# Material supplied
BEGIN

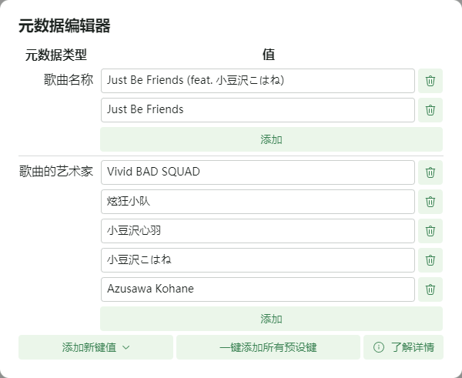Focus the 'Azusawa Kohane' input field
Screen dimensions: 462x378
pyautogui.click(x=257, y=289)
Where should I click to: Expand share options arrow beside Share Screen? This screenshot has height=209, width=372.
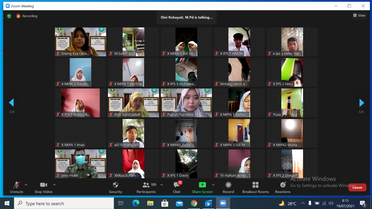(213, 185)
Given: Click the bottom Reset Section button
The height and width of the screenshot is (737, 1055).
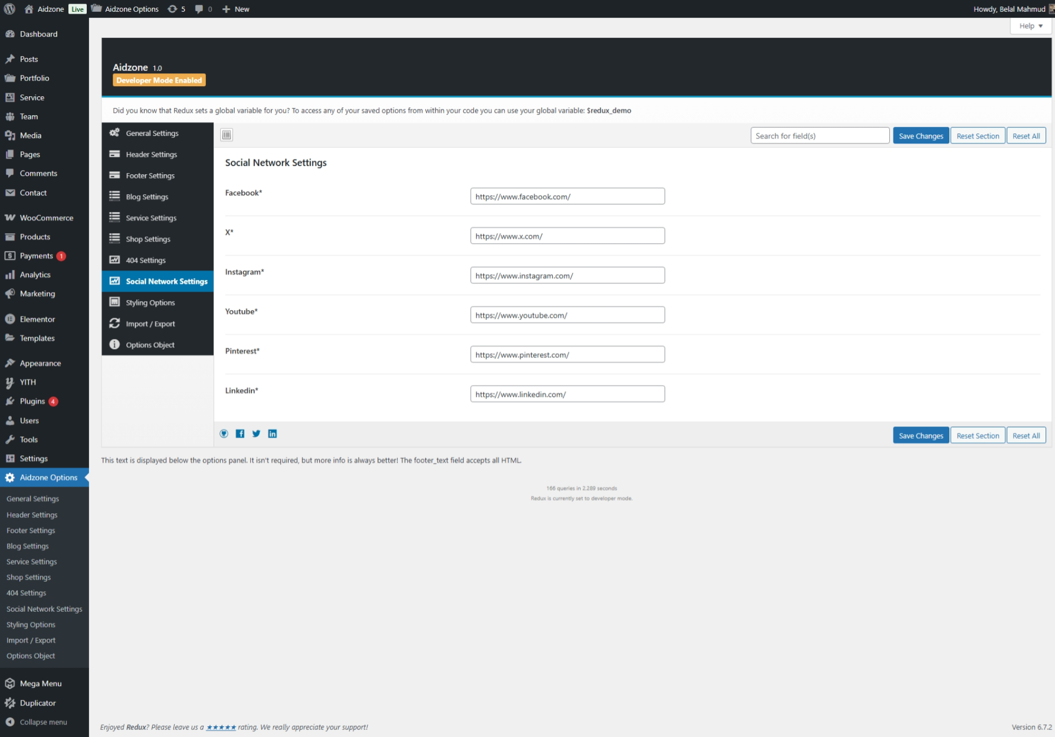Looking at the screenshot, I should coord(977,436).
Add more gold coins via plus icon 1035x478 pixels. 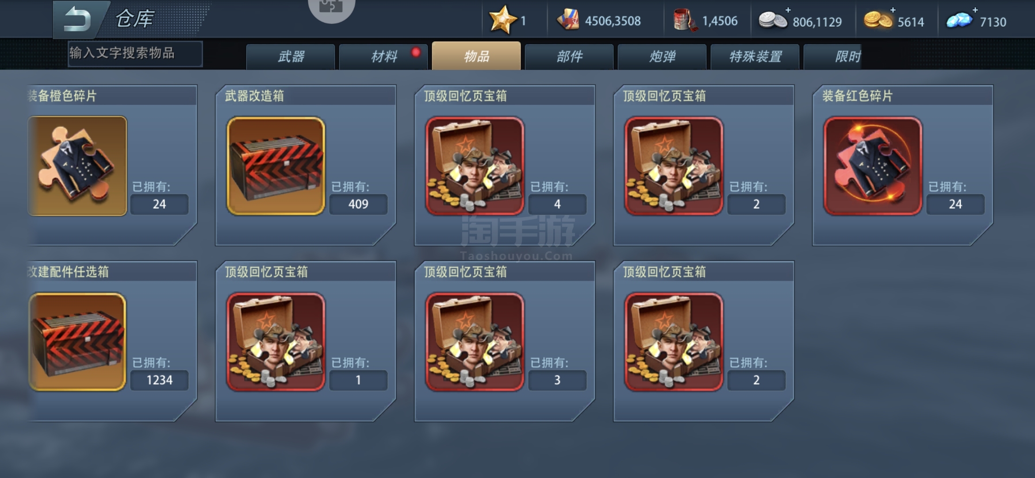[x=893, y=10]
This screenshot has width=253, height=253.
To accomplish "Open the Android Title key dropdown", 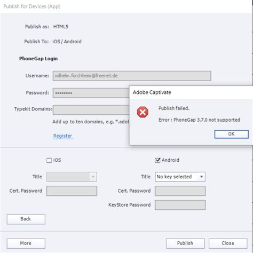I will (180, 177).
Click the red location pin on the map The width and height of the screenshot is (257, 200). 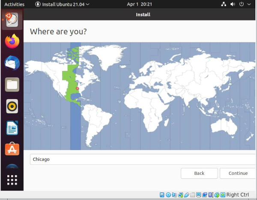78,88
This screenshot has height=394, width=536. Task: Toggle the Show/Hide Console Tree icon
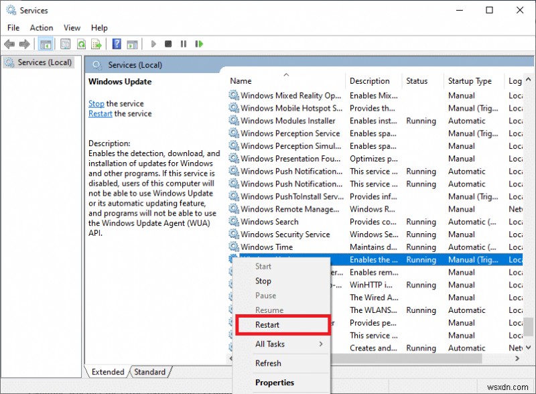click(46, 44)
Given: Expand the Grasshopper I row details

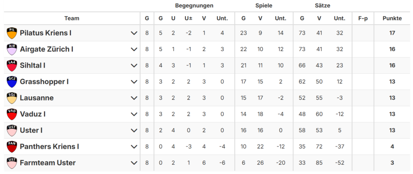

END

# Exercise brief
Search the preceding listing for the word "Given" and pull out every line that holds it.

# Completed task
Given: Click the bottom Reset Section button
Given: Expand the Grasshopper I row details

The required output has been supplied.